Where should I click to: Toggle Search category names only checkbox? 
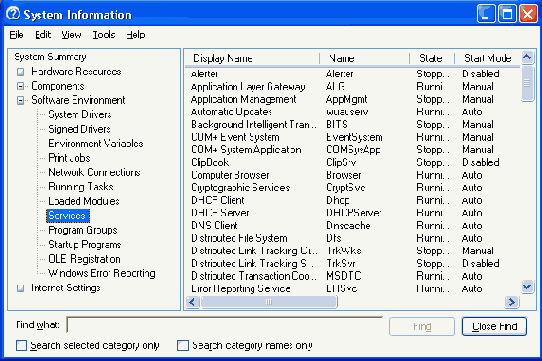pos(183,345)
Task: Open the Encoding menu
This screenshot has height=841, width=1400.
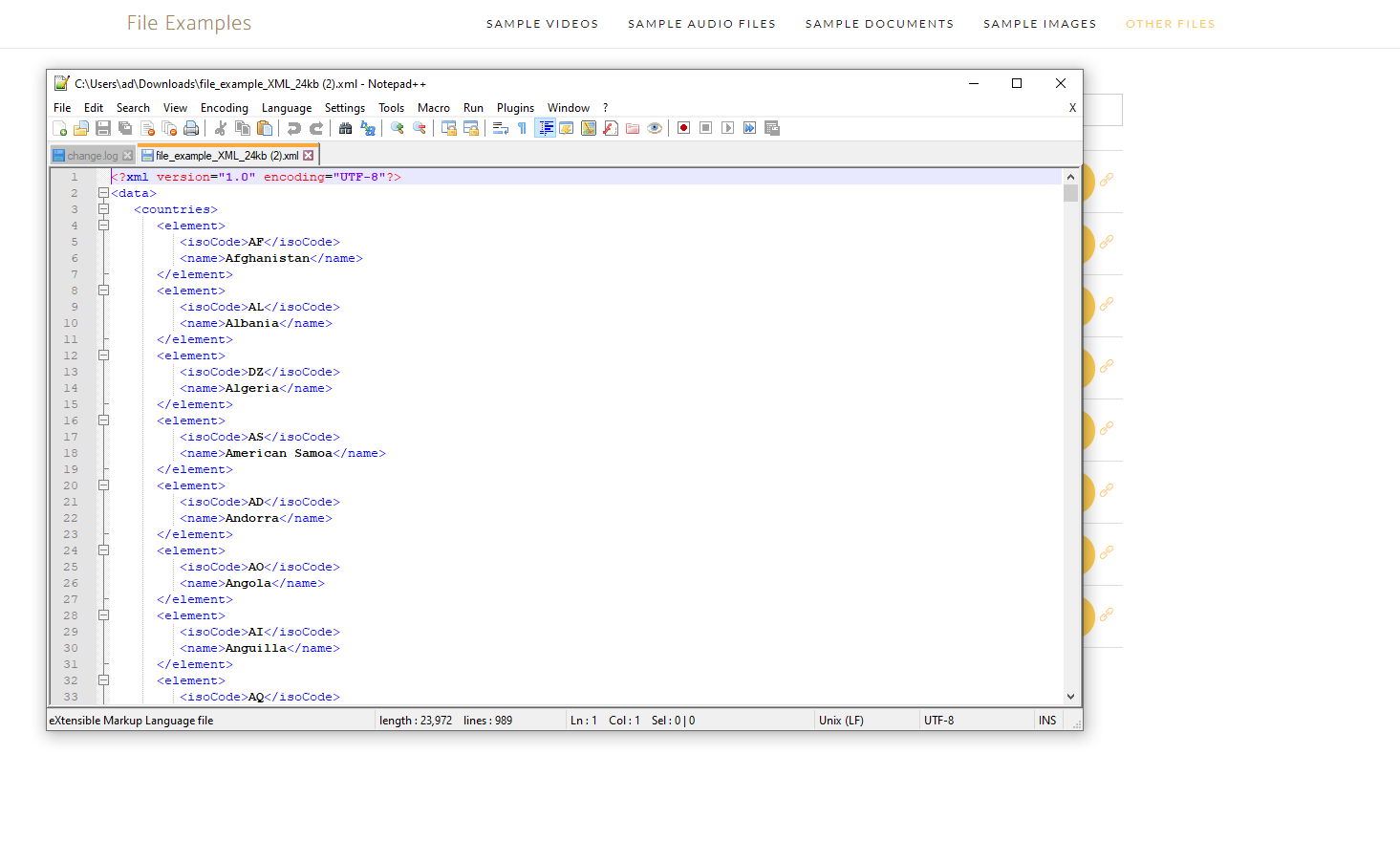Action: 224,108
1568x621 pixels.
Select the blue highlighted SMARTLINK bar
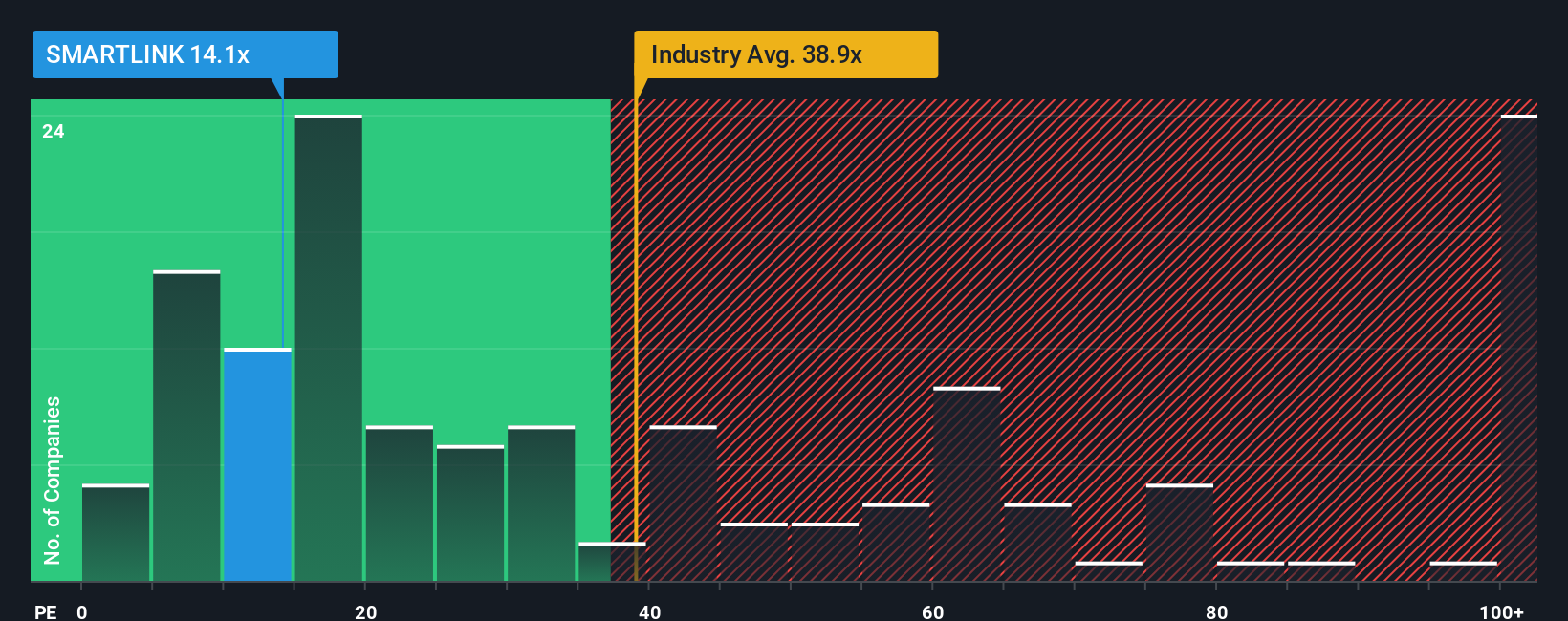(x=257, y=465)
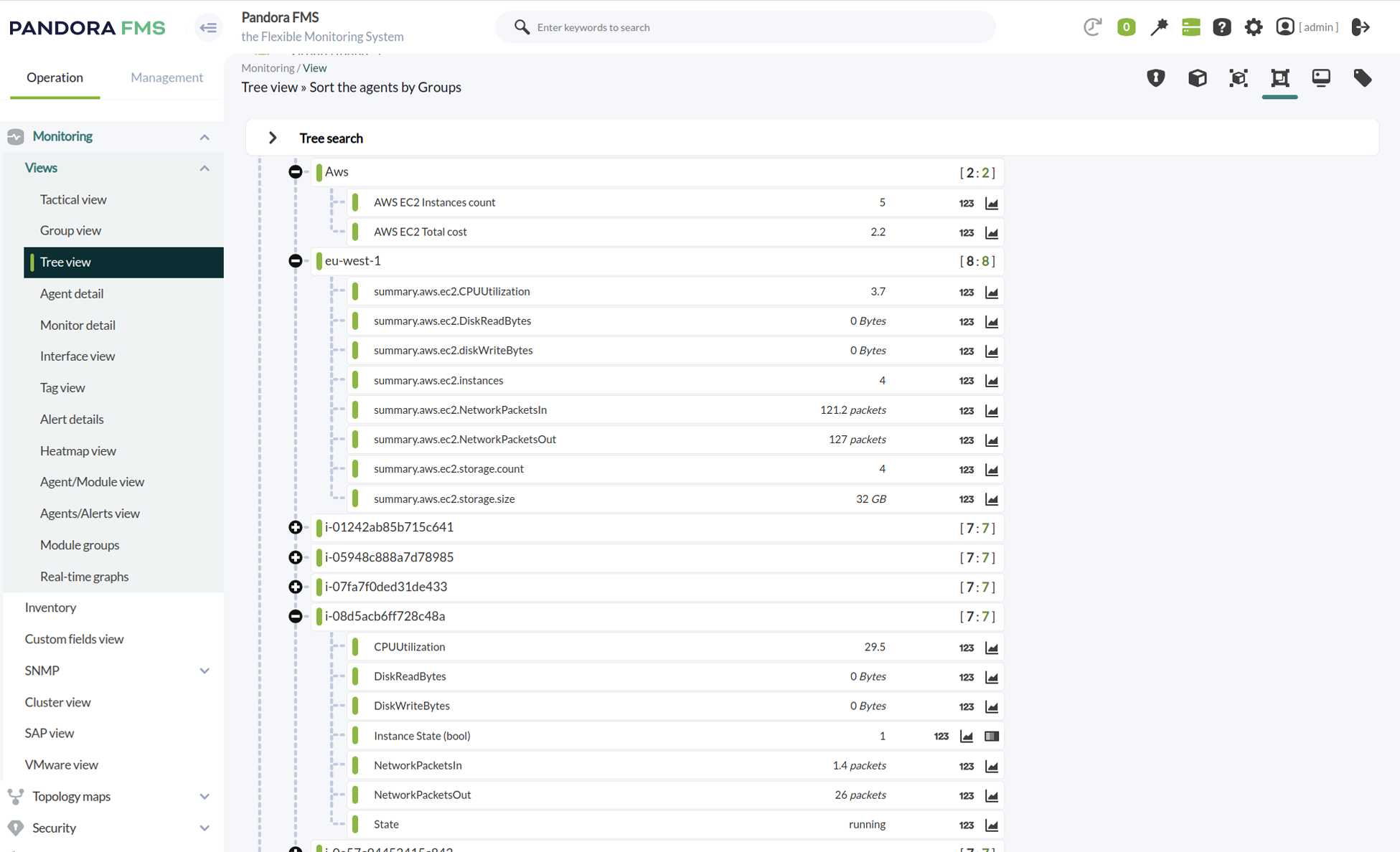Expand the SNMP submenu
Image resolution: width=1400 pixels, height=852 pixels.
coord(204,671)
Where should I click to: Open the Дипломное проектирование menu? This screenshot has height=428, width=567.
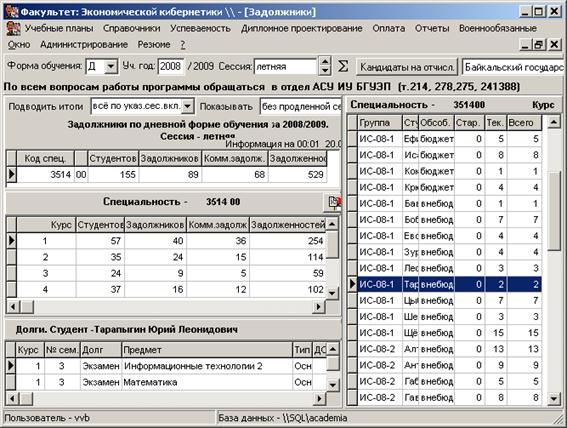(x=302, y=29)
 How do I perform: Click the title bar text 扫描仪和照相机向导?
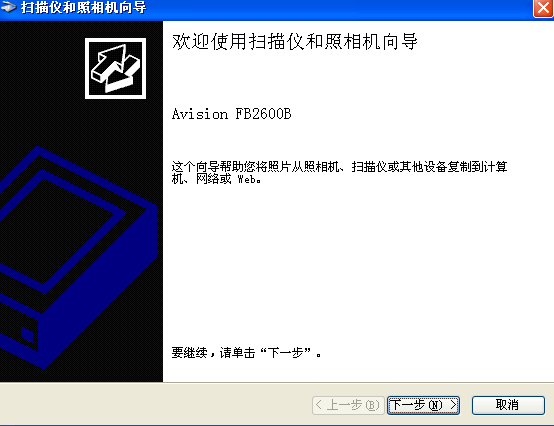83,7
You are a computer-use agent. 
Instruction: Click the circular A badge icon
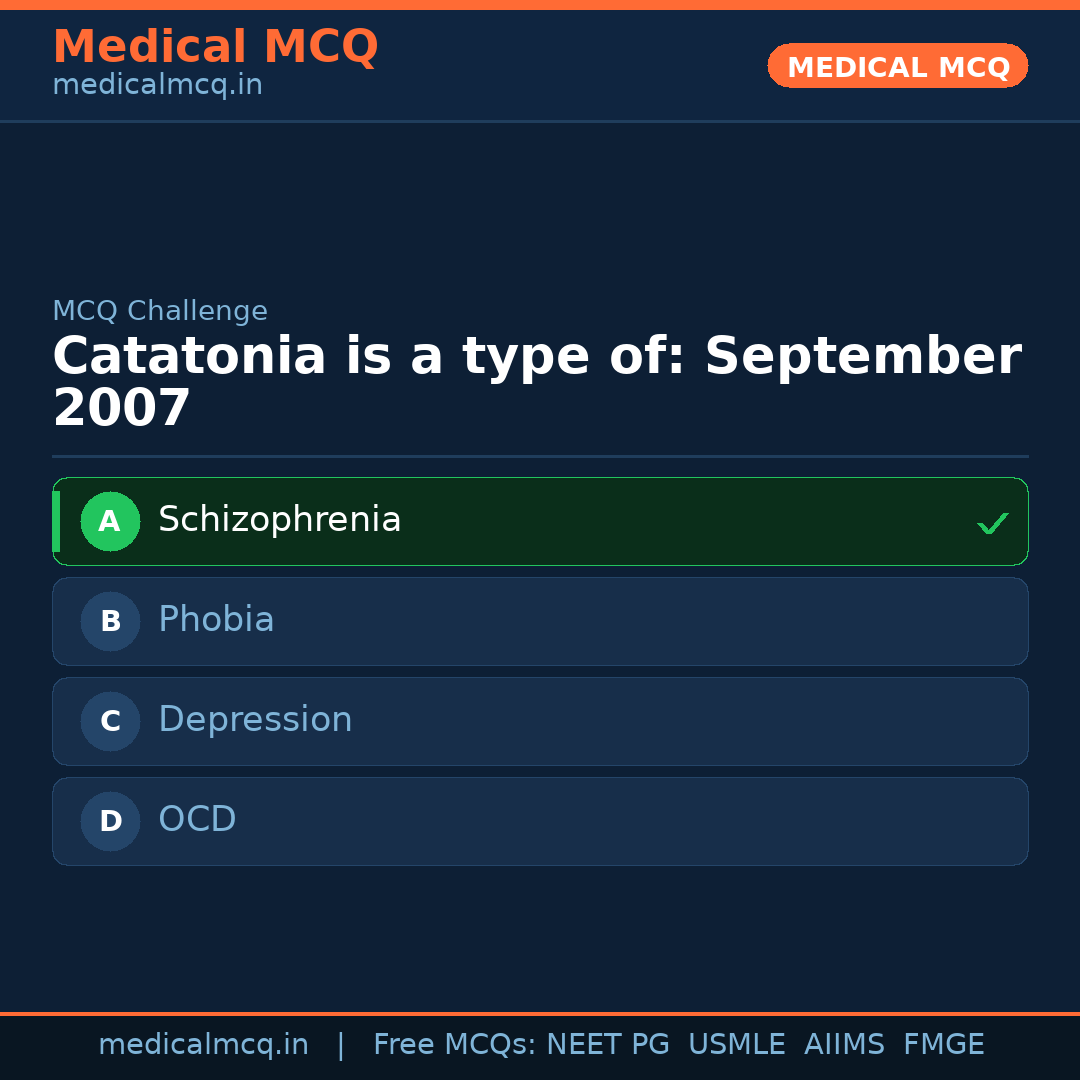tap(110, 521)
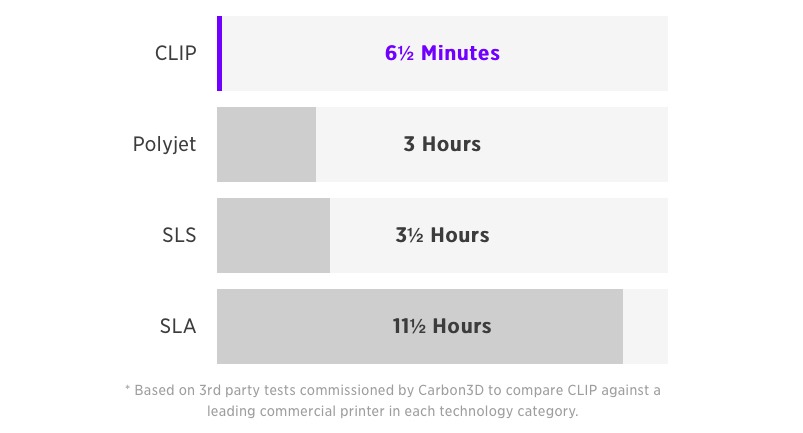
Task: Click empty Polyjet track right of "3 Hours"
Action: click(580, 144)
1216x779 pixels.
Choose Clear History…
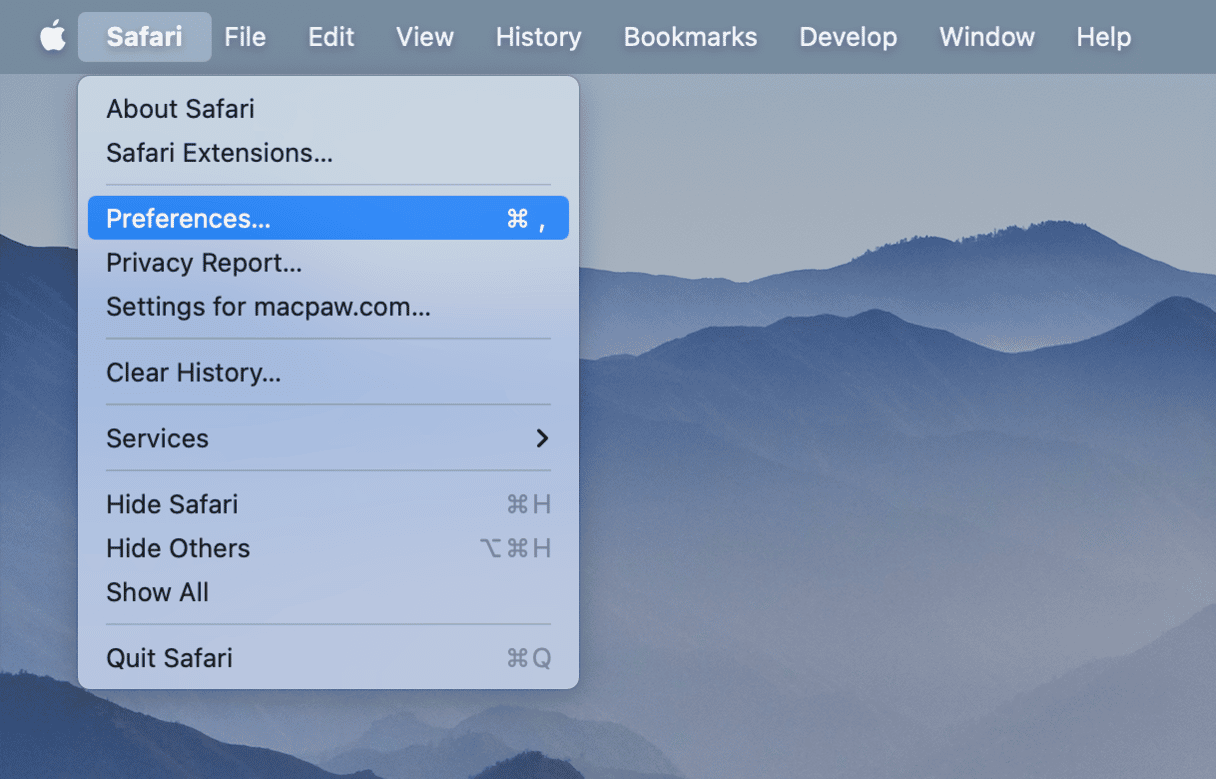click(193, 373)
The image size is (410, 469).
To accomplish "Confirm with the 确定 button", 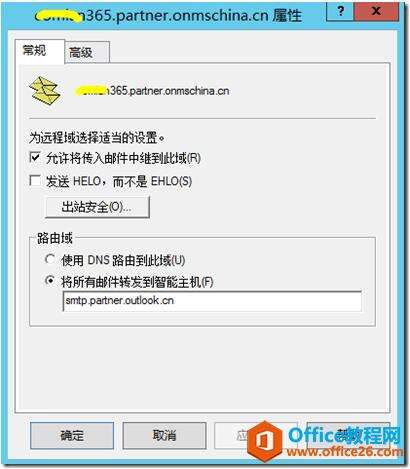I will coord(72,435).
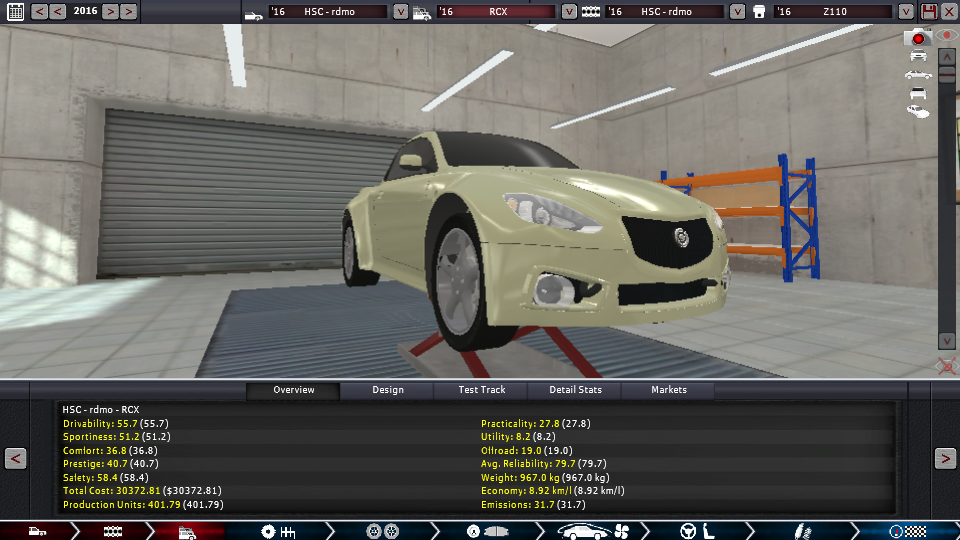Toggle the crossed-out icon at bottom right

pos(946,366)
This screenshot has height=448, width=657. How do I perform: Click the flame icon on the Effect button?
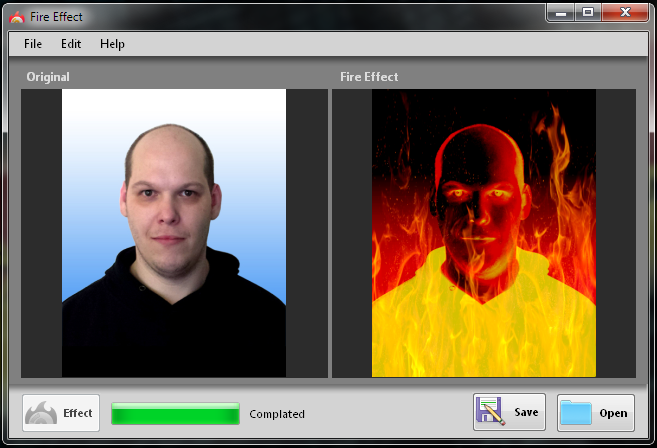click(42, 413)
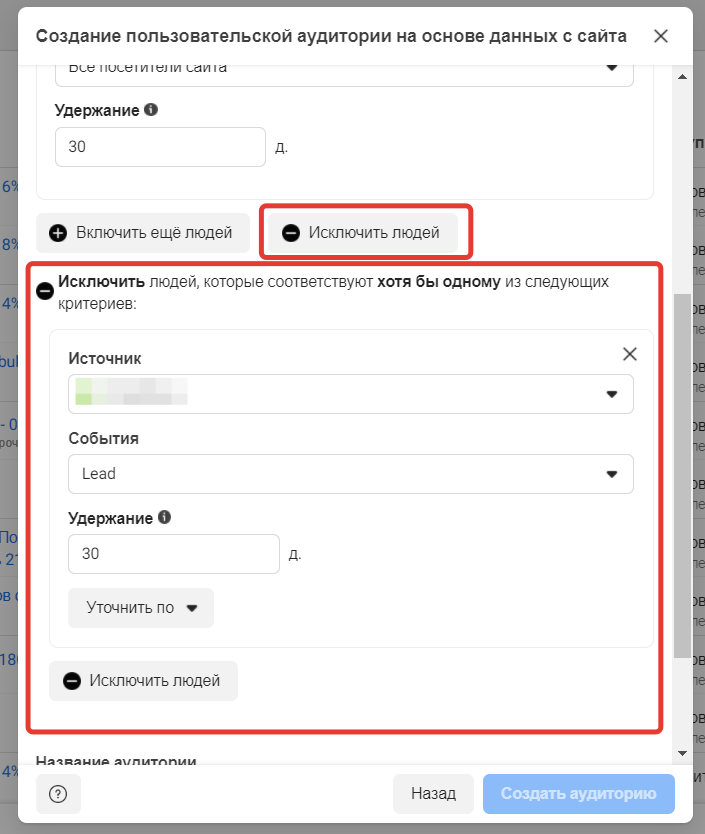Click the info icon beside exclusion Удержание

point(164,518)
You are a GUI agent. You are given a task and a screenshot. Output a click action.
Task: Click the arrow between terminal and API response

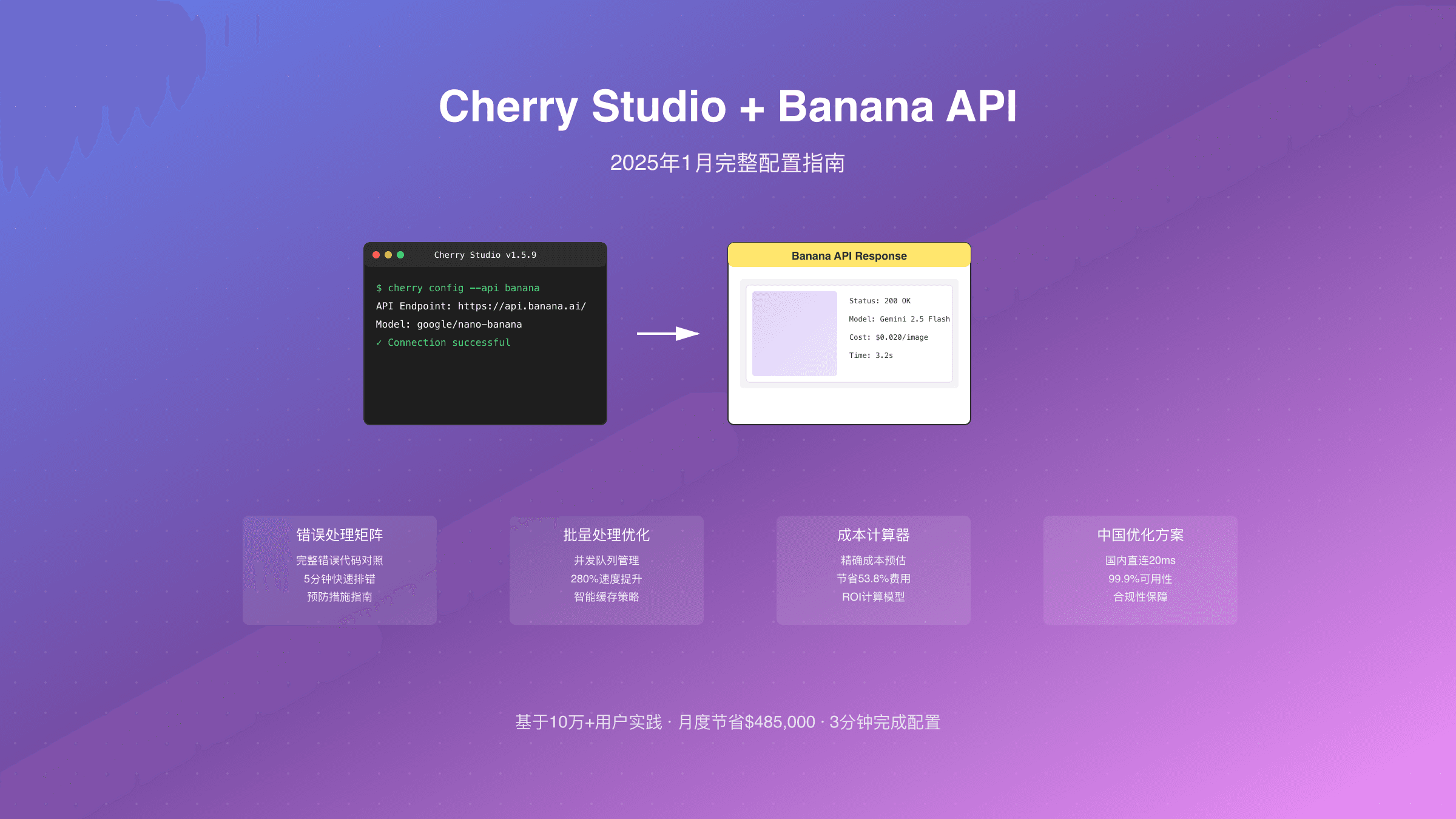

- - - -

**Written exercise**
Please arrange the rows from the very start through the line containing "(x=302, y=29)" as a JSON list of strings, one string per line, skipping blank lines and leaving the pictures out.

**Written solution**
[
  "Where should I click to: Toggle Search category names only checkbox? ",
  "pos(183,345)",
  "Task: Open the Encoding menu",
  "This screenshot has height=841, width=1400.",
  "Action: 224,108",
  "1568x621 pixels.",
  "Select the blue highlighted SMARTLINK bar",
  "(x=257, y=465)",
  "Expand the SNMP submenu",
  "Image resolution: width=1400 pixels, height=852 pixels.",
  "coord(204,671)",
  "Where should I click to: Open the Дипломное проектирование menu? This screenshot has height=428, width=567.",
  "(x=302, y=29)"
]